Une semaine que j'étais perdu dans cette trop grande ville de Kiev. Les immenses trottoirs ne semblaient satisfaire que les longues jambes des belles femmes qui y passaient, la ville avait souffert le passage d'un Euro 2012 qui avait rénové vulgairement façades et ruelles, et l'énergie de la ville en plein mois d'août semblait difficile à situer pour quiconque en quête de bohème. Ça n'était plus Lviv, ce n'était pas encore Odessa.
Le seul groupe que j'avais prévu de filmer en ville jouait des musiques traditionnelles et sacrées, de manière puriste. Voilà quelques mois que je m'étais embarqué dans une recherche avide d'ancien pour en tirer du nouveau, mais les mentalités ne sont pas toujours à la hauteur des poétiques et je m'en fus vite de fuir les réactionnaires musicaux qui conservent le passé sans jeter des ponts. Des ponts! je hurlais en regardant cette trop grande rivière qui partage Kiev.

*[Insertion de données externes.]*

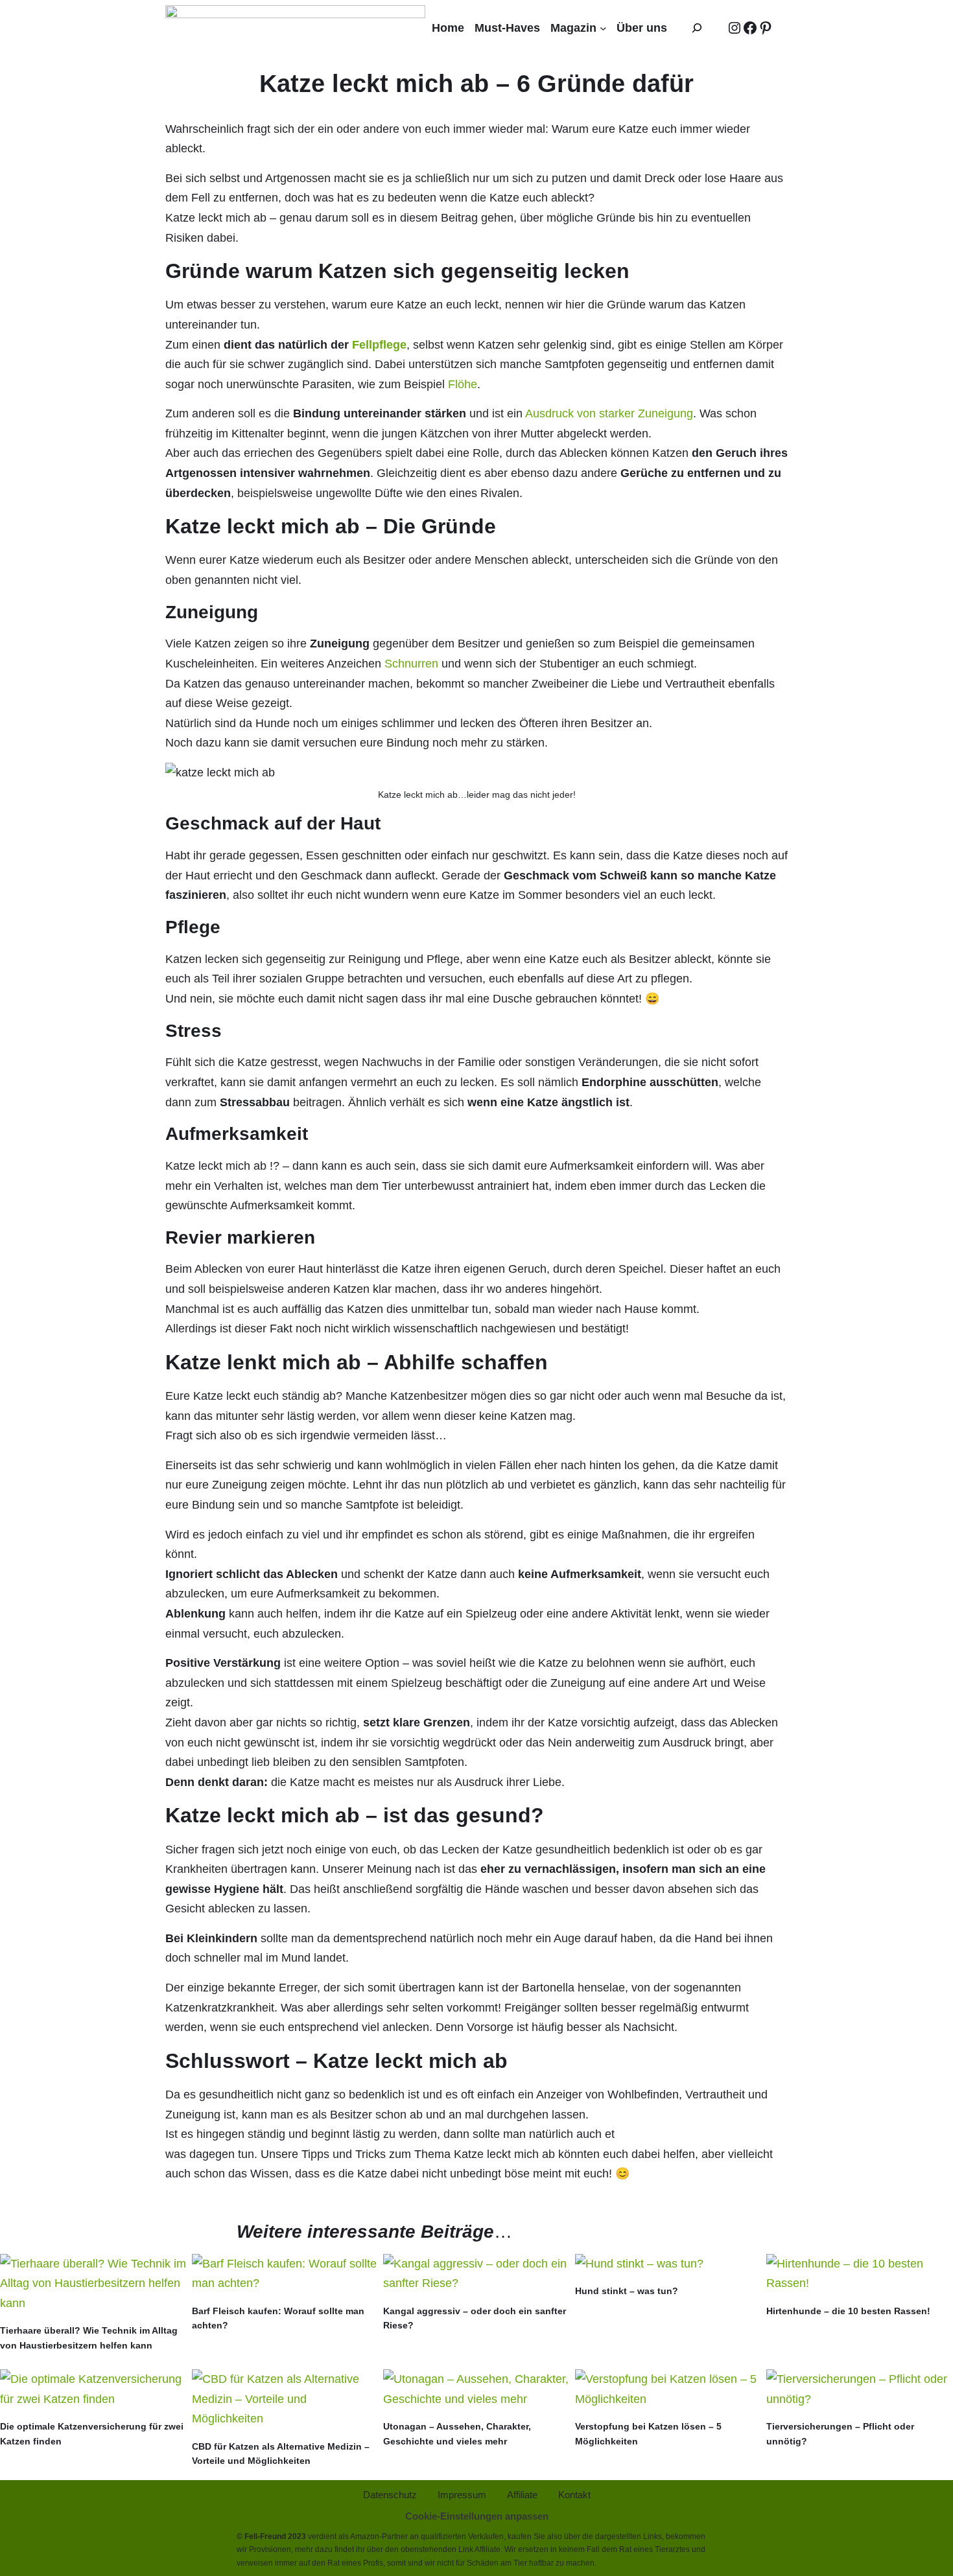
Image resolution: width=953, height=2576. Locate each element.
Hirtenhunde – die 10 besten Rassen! (848, 2311)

Un peu désemparé et voulant quitter la ville, je me laisse convaincre un soir par un jeune homme du nom de Eugene. Il me parle d'un groupe au nom imprononçable, DakhaBrakha, et me dit très justement que 'c'est d'un pont qu'il s'agit, entre hier et demain, pour les jeunes gens d'aujourd'hui'. La formule est facile mais sied exactement à ce fabuleux, immense, hilarant, n'en jetez plus, groupe qu'est Dakha Brakha.
Venus du théâtre 'Dakh', lieu de culte des expérimentations locales, leur nom signifie 'donner/prendre' entre vieux dialecte ukrainien et leur musique, posée sur le terroir local (mais c'est donc ça l'Ukraine aujourd'hui?) s''enfuit bien vite vers des horizons globaux mais racés. Leur production discographique peut sembler un peu étouffante, perdue parfois dans trop de possibles productions (le malheur du génie touche-à-tout) mais leur performances sont toutes traversés d'une flamme bouleversante.
Rien de plus à ajouter. Car le plaisir de glisser ces petits mots entre deux vidéos s'accompagne d'une certitude - que vous venez de découvrir l'un des meilleurs groupes du monde.